• _TASK MATERIAL_
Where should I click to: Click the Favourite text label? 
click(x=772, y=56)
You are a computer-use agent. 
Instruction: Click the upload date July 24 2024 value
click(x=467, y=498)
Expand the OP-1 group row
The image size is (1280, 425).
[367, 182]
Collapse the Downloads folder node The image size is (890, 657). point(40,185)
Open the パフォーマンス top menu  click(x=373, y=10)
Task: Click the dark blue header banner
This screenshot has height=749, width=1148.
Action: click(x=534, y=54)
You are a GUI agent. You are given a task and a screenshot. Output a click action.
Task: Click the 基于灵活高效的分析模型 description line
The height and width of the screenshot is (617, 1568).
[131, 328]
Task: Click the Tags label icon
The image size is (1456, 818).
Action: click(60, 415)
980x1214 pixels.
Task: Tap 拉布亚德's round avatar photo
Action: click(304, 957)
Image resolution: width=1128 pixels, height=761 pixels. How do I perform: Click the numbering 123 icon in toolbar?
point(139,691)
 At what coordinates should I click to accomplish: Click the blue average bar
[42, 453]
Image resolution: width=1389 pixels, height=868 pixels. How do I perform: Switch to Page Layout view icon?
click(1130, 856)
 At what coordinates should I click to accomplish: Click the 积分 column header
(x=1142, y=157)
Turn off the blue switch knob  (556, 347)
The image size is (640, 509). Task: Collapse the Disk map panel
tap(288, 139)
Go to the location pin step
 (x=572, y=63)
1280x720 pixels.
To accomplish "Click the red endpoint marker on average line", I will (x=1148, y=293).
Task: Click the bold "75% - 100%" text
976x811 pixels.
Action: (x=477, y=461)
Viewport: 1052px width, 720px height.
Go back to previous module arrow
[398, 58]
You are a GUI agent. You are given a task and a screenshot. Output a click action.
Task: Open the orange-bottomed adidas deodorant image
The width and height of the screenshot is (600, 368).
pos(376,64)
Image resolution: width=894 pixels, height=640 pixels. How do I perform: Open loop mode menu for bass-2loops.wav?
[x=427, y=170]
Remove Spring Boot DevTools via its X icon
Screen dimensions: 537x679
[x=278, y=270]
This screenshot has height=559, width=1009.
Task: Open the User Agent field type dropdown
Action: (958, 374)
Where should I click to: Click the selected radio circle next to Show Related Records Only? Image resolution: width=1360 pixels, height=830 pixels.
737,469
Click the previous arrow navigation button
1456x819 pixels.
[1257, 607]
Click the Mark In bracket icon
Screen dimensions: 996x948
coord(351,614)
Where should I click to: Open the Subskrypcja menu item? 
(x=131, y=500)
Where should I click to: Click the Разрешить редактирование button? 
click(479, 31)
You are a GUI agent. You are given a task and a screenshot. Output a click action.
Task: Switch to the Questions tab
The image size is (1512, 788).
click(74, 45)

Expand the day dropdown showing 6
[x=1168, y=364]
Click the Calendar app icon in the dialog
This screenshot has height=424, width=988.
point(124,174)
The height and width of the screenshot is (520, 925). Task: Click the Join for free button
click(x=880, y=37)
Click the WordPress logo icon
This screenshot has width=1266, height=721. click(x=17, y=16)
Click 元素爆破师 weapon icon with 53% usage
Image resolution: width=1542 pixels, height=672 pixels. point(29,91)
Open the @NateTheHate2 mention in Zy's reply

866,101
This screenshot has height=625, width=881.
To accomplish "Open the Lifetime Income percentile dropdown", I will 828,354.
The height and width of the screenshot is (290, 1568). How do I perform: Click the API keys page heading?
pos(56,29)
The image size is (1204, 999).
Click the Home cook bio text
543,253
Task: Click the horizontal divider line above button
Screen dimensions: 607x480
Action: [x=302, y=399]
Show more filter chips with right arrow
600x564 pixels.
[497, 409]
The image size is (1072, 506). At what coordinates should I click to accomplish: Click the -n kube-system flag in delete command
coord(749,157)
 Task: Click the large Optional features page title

• _YOUR TASK_
For the listing above, identify each line bearing "will".

• _RESPONSE AREA_
To accomplish "Click the red endpoint marker on average line", I will (x=1148, y=293).
To accomplish "Open the Lifetime Income percentile dropdown", I will 828,354.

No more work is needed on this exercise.